That includes passages about children obeying parents and respecting parents and being kind and generous with siblings. It includes how parents are called to teach and discipline and not provoke their children for their good. You will teach them how we’re all to love our enemies and do good to those who hate us and return good for evil and bless those who curse us.
This ongoing, steady stream of teaching, over time, will include efforts to help children understand that there are authority structures — parent-child, police-civilian, pastor-church member, husband-wife, government-citizen. These are authority structures that God has created that give different shape to how we love each other.
In other words, God has given to parents a role for how to love their children that he does not give to children and vice versa. So parents love their children in ways that children don’t love their parents — for example, by teaching them, by setting boundaries for them, by showing them the painful consequences that happen in the real world if you disrespect God-given authority.
In other words, alongside the thousands of daily interactions in the family, which do teach, I’m saying there should be a steady stream (every day, virtually) of teaching that provides an ever-growing grid — a biblical grid through which a child comes to understand the world increasingly and all the relational dynamics of the home. So that’s my first suggestion, that steady stream of teaching.
Team Effort
I think one reason God designed families to ordinarily have two parents instead of just one is that this creates wonderful possibilities of interaction with children that display both vigilance for a parent being respected and the humility of a parent not defending himself.
If a child is very disrespectful to his mother — for example, say you got a twelve-year-old, or maybe just a four-year-old or a fifteen-year-old for that matter — and he says something very disrespectful to his mother, and the father is in the kitchen. That father goes over to the child, and the mom hasn’t said anything yet, and he takes his kid by the arm with a grip he knows means something really serious. Now dad has a hold of his arm, and he looks him right in the eye and says, “You may not talk to your mother that way in this house.”
Now, the mother, in the meantime, having been stuck up for by her husband, doesn’t communicate a self-pitying woundedness — “Oh poor me.” This kind of self-pitying woundedness makes for some really sick relationships in the home. At the same time, she does not communicate a smug sense that the child got what is due. Instead, what she communicates is a demeanor of love that says, “Son or daughter, I want what’s best for you, but daddy’s right.”

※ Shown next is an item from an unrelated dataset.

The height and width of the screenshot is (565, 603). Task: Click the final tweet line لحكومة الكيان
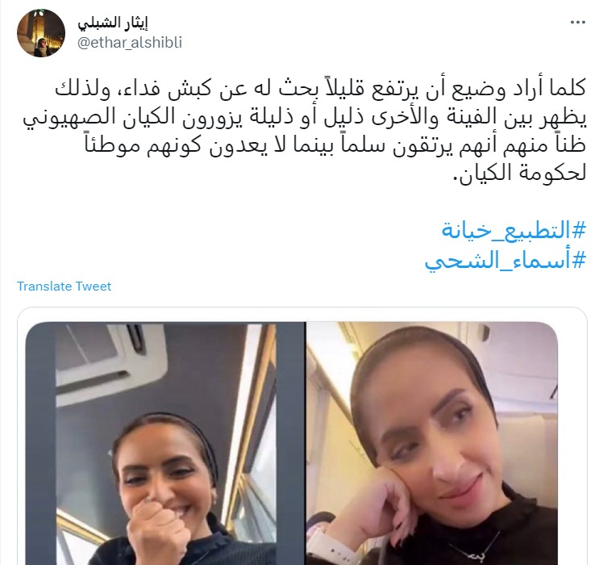[520, 173]
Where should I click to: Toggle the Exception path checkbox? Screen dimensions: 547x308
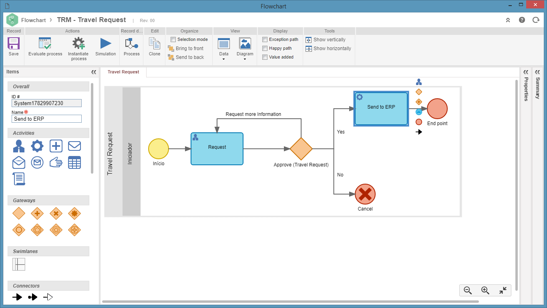[265, 39]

Now there are dozens of settings (it seems to me) in which the interplay of mother and father captures both sides of the tension between humble patience on the one hand and severe rebuke on the other hand. So that’s my second suggestion.
Service
Now here’s a third one. Many families are single-parent families. And many times during the day, a two-parent family has one parent with the kids, right? Like eight, maybe ten hours a day, Mom might be the one who’s got to bear the whole burden of the discipline here. So what are some of the ways to help a child see both humility and servanthood in the Christian life of his parents as well as strong, God-appointed authority to be respected and obeyed?
Here are just several bullet points:
- Avoid correlating anger with the demand for respect. Insist on respect. Require respect in tones of strength without anger. Speak of it in times of happiness. Talk about respect and obedience in times of happiness, not just in the times of angry crisis.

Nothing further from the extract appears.